Christine Blasey Ford said in a new interview she was “devastated” in 2018 when federal investigations found no evidence to support sexual assault charges against Brett Kavanaugh.
A memo released by then-Judiciary Committee chairman Chuck Grassley, R-Iowa., in November 2018 said the Senate and FBI’s investigations found “no evidence” to substantiate any sexual assault allegations against Kavanaugh, including the one made by Ford. They also included a claim by a woman represented by Michael Avenatti that Kavanaugh regularly participated in “gang rape” parties, a charge so brazen that many Democrats disavowed it.
“I was devastated when that report came out,” Ford told “CBS Sunday Morning.” “I was really, really upset. That was a really difficult period that I think was the beginning of the darkest times for me.”
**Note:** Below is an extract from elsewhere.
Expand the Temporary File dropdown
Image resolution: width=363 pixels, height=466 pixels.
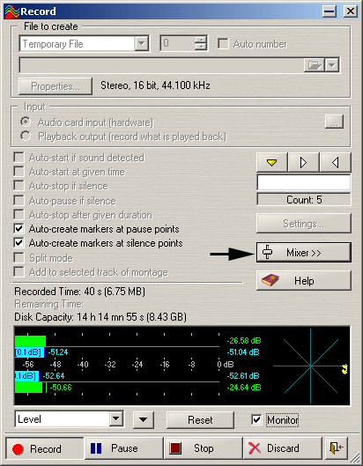click(x=141, y=44)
CBS correspondent Tracy Smith said Ford’s moment in the national spotlight was “deeply traumatizing,” bringing up death threats Ford says poured in after her accusation against Kavanaugh became public. She says they included people threatening to harm her children.
JOY BEHAR SCOLDS MALE AUDIENCE MEMBERS AT ‘THE VIEW’ WHO DIDN’T APPLAUD CHRISTINE BLASEY FORD
Christine Blasey Ford appears on “CBS Sunday Morning” on Sunday. (Screenshot/CBS Sunday Morning)
Ford told CBS the threatening letters seemed like a coordinated effort by just a few people, adding they would “have such similarity to them.”
“Do these people know each other?” she wondered. “Because how could the wording be that similar?… It’s still scary.”
Ford has been on a to promote her memoir “One Way Back,” which discusses her experiences around coming forward with her bombshell accusation of sexual assault against Kavanaugh in 2018. She’s also sat down with NPR and ABC’s “The View” this week for sympathetic interviews.
Kavanaugh at the time had been nominated for the Supreme Court by President Trump and appeared to be heading toward a relatively smooth, if typically partisan, confirmation.
Ford alleged Kavanaugh attacked her at a summer high school party when he was heavily intoxicated, saying she believed he would rape her before she was able to escape. In her testimony to the Senate Judiciary Committee on Sept. 27, 2018, she described Kavanaugh and a friend laughing while she was in distress and that the incident had profoundly affected the rest of her life.
Judge Brett Kavanaugh organizes his desk before testifying to the Senate Judiciary Committee on the third day of his Supreme Court confirmation hearing in the Hart Senate Office Building on Capitol Hill in Washington, D.C., on Sept. 6, 2018. (Chip Somodevilla/Getty Images)
Kavanaugh denied the allegation, angrily calling the nomination process a “national disgrace” when he testified the same day. He and his supporters have noted Ford couldn’t produce corroborating witnesses at the time to put the two at the same party, or remember the party in question even taking place.
“This grotesque and coordinated character assassination will dissuade confident and good people of all political persuasions from serving our country,” Kavanaugh said. “And as we all know in the United States political system of the early 2000s, what goes around comes around.”
Kavanaugh was narrowly confirmed to the Supreme Court in October 2018, getting only one Democratic vote in his favor from Sen. Joe Manchin, D-W.Va.
Ford told CBS she wasn’t surprised that no one else remembered the party where the alleged attack happened because those kinds of get-togethers were such a common occurrence in their community. She didn’t think it lent weight to Kavanaugh’s story, however.
“It doesn’t bolster his story,” she said. “For survivors out there, you know it happened to you, so even if no one ever believes you or no one thought it happened, there are people that are assaulted all the time where no one else was even there, and that doesn’t mean it didn’t happen.”